Here's the basic design. A VatLifeEnvironment may contain a number of objects, which can include VatLife artificial life forms. It maintains information about those objects (the VatLifePhenotype) and handles all of their interactions, as well as any physics (if applicable). This is meant to be a “base class”, so there may be many different types of VatLifeEnvironment simulations with different properties. Each VatLifeEnvironment should essentially determine the fitness function of the objects within it. This could be as general as determining that one VatLife has eaten another, or as specific as rewarding individual VatLife objects based on their ability to replay a series of inputs.

Each VatLife would contain a VatLifePhenotype, VatGenome, VatMind and a reference to a VatLifeController. The VatLifePhenotype is used by the parent’s VatLifeEnvironment, and will be treated (except perhaps for simple initialization purposes) as a black box by the VatLife.

The VatLifeController would be a program that has two main tasks. The first is to take the VatGenome and produce a VatMind, as well as an initial VatLifePhenotype. The second is to respond to inputs and produce outputs by interpreting the VatMind – but not by referencing the VatLifePhenotype directly. Instead, it might read input pin #2 from the VatLifeEnvironment it’s in, which could get data based on the phenotype. For example, this could return the relative brightness that the left “eye” is receiving, the angle of which is controlled by another pin.

To make this work across different types of VatLifeEnvironment simulations, the VatLifeController might be coded in something like Java bytecode. This way, when one VatLife enters a simulation from another, the new VatLifeEnvironment might note that the new VatLife uses a different controller and automatically download it.

A word on input and output pins – the basic idea here is very simple. A VatLife object might have a set of hierarchical pins, each of which can be read and written to. To use a grossly simplified model of the human body, you could say that we have four top-level pins (our two arms and two legs), with our two arms each containing five child pins controlling to our fingers. Each pin when written to activates a muscle, and when read returns the level of strain.

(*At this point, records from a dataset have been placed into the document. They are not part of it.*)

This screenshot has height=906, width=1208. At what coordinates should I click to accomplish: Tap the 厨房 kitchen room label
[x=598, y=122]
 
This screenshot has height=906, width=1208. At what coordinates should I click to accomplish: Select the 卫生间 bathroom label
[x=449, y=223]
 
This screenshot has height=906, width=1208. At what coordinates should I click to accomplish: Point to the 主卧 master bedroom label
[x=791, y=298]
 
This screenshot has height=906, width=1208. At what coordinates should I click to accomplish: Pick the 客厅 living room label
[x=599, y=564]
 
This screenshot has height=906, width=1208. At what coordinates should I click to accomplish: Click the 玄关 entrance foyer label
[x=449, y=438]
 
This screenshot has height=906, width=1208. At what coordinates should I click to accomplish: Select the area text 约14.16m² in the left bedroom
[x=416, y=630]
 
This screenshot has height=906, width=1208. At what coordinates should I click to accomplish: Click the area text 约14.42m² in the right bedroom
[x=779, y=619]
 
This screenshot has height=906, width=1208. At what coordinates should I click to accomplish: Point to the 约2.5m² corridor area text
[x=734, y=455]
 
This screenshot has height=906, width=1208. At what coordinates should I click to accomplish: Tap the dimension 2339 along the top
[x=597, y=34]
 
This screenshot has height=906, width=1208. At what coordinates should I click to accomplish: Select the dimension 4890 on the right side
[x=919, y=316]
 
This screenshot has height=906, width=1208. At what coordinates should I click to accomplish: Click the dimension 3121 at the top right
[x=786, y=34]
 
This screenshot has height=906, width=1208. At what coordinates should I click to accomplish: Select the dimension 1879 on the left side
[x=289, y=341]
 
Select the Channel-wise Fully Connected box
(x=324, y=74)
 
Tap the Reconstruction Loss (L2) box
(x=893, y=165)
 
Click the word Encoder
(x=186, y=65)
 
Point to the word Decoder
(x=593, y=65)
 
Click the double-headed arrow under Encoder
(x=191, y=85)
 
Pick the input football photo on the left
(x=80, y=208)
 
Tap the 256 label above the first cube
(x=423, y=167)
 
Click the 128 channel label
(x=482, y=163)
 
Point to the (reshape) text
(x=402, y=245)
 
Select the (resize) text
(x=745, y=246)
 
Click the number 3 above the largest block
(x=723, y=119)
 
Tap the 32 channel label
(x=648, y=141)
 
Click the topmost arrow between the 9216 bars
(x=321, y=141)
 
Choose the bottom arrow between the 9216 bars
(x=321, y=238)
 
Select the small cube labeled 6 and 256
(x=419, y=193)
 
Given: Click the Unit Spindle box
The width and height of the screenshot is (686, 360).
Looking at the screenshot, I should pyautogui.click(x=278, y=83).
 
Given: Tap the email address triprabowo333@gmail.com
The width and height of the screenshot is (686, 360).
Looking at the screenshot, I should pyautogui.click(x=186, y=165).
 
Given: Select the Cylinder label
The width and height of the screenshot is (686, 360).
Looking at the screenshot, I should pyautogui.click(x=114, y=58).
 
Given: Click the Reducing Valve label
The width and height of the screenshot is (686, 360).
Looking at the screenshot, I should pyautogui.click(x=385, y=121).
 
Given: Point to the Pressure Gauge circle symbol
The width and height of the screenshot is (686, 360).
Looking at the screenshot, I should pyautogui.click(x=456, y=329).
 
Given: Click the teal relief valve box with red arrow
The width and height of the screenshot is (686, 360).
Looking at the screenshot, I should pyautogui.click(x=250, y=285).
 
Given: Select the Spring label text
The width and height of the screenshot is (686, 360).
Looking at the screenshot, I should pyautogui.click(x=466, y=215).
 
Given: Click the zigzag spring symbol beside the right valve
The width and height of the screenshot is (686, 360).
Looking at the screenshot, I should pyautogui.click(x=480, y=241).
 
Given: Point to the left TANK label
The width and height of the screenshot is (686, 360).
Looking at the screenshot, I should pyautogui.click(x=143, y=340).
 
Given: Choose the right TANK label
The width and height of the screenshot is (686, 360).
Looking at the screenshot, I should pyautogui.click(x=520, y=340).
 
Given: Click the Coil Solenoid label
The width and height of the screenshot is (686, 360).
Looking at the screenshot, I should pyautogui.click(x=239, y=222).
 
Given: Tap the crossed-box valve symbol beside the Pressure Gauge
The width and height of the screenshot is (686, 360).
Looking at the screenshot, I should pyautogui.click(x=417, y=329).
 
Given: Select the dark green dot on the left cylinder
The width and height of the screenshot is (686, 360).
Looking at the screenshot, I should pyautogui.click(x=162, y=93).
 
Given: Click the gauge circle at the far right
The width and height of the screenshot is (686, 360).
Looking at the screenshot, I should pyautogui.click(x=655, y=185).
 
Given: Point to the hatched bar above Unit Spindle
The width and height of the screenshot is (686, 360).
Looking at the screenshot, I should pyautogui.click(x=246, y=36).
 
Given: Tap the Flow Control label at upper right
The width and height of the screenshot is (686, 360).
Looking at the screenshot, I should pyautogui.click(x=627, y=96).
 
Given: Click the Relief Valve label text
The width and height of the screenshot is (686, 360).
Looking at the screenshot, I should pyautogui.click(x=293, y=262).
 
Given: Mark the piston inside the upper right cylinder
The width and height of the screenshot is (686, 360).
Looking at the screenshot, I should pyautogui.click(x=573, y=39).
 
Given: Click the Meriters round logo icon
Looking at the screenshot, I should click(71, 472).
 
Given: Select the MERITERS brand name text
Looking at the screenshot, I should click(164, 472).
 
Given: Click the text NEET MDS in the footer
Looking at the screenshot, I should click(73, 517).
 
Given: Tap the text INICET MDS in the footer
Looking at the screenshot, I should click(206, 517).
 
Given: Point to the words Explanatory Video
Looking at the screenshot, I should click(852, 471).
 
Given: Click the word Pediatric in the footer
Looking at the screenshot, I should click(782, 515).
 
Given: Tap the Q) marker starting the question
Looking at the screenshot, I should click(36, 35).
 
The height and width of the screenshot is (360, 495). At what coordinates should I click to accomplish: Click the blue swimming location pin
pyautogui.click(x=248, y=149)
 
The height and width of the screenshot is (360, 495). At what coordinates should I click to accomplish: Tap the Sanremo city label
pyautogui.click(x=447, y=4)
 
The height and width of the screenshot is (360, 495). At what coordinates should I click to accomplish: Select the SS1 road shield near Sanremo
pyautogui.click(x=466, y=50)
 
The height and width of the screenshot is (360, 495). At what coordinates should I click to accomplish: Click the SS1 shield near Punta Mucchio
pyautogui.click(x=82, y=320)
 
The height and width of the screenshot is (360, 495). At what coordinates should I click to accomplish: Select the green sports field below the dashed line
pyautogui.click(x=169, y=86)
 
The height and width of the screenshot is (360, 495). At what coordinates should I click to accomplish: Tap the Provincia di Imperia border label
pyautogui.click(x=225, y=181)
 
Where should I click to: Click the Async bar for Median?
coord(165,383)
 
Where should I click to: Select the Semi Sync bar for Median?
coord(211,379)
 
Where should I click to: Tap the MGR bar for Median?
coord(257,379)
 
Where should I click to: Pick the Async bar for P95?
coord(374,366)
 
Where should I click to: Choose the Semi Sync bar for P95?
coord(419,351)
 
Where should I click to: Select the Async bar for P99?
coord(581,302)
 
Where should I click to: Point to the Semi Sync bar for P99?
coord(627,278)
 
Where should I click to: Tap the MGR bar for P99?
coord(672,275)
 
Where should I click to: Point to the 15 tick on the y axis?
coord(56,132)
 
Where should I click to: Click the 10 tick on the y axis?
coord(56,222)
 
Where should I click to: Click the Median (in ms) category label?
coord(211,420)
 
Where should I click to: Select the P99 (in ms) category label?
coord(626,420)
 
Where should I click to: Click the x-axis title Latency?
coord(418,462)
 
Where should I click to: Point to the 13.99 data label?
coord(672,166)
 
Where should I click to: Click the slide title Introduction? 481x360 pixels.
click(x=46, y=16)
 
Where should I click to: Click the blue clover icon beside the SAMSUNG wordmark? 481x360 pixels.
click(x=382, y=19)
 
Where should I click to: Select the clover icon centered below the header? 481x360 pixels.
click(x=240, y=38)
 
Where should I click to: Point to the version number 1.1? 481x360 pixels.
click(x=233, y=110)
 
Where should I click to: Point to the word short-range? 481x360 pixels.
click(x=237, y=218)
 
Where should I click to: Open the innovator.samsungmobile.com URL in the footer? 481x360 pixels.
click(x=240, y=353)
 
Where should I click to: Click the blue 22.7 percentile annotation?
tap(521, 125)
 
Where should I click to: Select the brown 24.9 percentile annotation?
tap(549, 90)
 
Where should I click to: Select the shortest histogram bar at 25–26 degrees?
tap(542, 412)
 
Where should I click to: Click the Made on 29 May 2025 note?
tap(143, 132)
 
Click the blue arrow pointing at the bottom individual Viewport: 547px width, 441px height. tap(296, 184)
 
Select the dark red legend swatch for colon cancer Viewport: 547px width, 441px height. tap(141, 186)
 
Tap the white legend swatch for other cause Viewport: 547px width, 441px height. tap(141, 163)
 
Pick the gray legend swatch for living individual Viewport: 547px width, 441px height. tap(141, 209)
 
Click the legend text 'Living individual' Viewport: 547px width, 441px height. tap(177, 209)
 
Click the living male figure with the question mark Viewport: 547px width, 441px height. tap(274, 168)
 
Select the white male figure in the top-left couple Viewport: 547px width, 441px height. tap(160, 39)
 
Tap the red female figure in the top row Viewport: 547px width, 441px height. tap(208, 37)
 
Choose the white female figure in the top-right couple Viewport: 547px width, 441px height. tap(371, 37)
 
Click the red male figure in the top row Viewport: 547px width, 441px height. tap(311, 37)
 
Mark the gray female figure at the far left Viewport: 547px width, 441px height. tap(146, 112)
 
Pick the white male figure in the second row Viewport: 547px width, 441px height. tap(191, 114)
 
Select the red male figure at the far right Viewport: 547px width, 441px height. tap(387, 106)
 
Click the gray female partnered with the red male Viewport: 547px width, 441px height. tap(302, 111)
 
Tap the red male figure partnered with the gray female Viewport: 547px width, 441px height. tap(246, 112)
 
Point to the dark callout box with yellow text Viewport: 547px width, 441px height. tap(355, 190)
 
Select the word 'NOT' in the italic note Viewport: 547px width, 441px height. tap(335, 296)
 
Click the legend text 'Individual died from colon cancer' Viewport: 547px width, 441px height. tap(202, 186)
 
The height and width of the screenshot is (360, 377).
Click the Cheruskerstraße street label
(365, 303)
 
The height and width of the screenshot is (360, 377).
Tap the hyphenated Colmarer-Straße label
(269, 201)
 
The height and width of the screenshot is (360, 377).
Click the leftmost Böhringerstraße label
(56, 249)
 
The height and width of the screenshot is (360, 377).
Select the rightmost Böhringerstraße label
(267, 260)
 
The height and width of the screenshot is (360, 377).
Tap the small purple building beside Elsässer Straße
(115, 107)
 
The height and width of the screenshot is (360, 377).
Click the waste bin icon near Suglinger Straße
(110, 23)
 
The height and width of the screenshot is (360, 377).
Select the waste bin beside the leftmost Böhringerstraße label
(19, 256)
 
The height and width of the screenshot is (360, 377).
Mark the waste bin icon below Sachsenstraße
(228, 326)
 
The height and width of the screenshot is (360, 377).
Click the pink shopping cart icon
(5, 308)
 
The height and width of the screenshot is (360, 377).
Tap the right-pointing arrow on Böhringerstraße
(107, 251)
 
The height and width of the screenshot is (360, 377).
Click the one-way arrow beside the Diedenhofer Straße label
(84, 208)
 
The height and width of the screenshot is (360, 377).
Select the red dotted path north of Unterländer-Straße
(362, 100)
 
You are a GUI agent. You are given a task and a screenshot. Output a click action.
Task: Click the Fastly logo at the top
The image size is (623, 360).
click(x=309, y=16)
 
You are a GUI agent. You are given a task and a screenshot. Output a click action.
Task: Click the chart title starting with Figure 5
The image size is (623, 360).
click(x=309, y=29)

Each VatLifeController should be given a certain amount of processing time, and can also be called when input pin values change, executing “attached code” (essentially interrupt processing).

While I’m not claiming this should be the design for the EvoGrid, I think it might be a very interesting design for an “island” within it.

One open question I have is how ALife’s will breed. Should there be a standard way of breeding different VatGenome objects (and is there a generic representation?) and leave the interpretation open to the VatLifeControllers, or should the VatLifeControllers be responsible for the breeding? I’m inclined to go the first route, but perhaps the more flexible solution is to give the VatLifeController a crack at it first, and if it doesn’t handle it, fall back to a generic handler.

Any feedback would be much appreciated!